The year 1820 was marked by critical events which drew Metternich’s attention once more from the affairs of Germany to those of Europe at large. The revolution in Spain, with which Austria had no immediate concern, interested him little; but his attitude towards it is characteristic and illuminating. The emperor Alexander for whom the idea of the confederation of Europe was an article of faith, proposed a European intervention and offered to march a Russian army through northern Italy into Spain. Metternich, to whom the remedy seemed far worse than the disease, covered his dissent from this proposal with a great display of principle. The ills of Spain were “material,” those of Europe at large “moral”; and the European Alliance was there to deal with moral, not material, troubles. The revolution that followed in Naples, however, necessitated a different attitude. Strictly speaking, it concerned Austria alone; but Metternich was anxious to range Alexander openly against Italian Liberalism, and he therefore consented to the question being laid before a congress to be assembled at Troppau. The congresses of Troppau (1820) and Laibach (1821) are dealt with elsewhere (see Europe: History; Italy: History, and the articles s.v.). For Metternich they represented a signal triumph. Not only did he complete his ascendancy over the emperor Alexander; but he openly committed all the Powers to an approval of the Austrian system in Italy, a success that outweighed his failure to win over Great Britain to the general principle of intervention enunciated in the Troppau Protocol. His attempt, however, to crown his system in Italy by setting up a central committee on the model of the Mainz commission was defeated at the congress of Verona (1822) by the opposition of the Italian princes headed by the pope and the grand duke of Tuscany.

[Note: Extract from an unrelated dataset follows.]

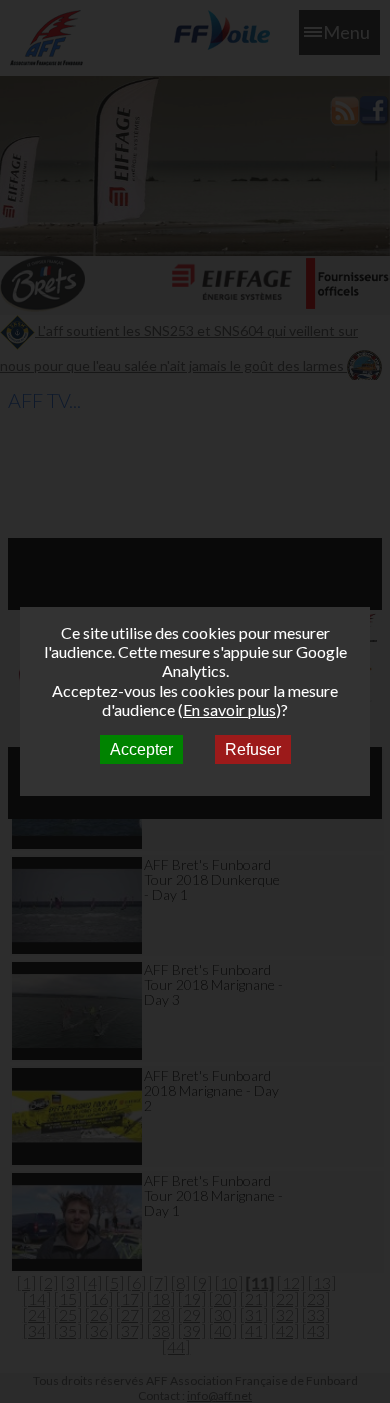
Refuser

The sort of moral dictatorship which Metternich had acquired on the continent was shattered by the developments of the Eastern Question. At first, indeed, the peril of a Russian attack on Turkey had drawn Austria and Great Britain closer together, and in a meeting at Hanover in October 1821 Metternich and Castlereagh had come to an understanding as to using the Holy Alliance to prevent Alexander from acting independently of the concert. But Metternich’s hope that the Greek revolt would burn itself out “beyond the pale of civilization” was belied by events; and even before Castlereagh’s death it was clear that Great Britain would have sooner or later to adopt a policy of intervention opposed to all Metternich’s ideas. The breach was hastened by the accession to office of George Canning, who hated Metternich and all his ways. At Verona in 1822 the withdrawal of Great Britain from the system of the continental Allies was proclaimed to all the world; in March 1823 Canning recognized the Greek flag. This opened up the whole Eastern Question in the precise form that Metternich had sought to

  1. Sir Robert Gordon (1791–1847), brother of the 4th earl of Aberdeen, was between 1815 and 1821 associated with Wellington as minister plenipotentiary at Vienna.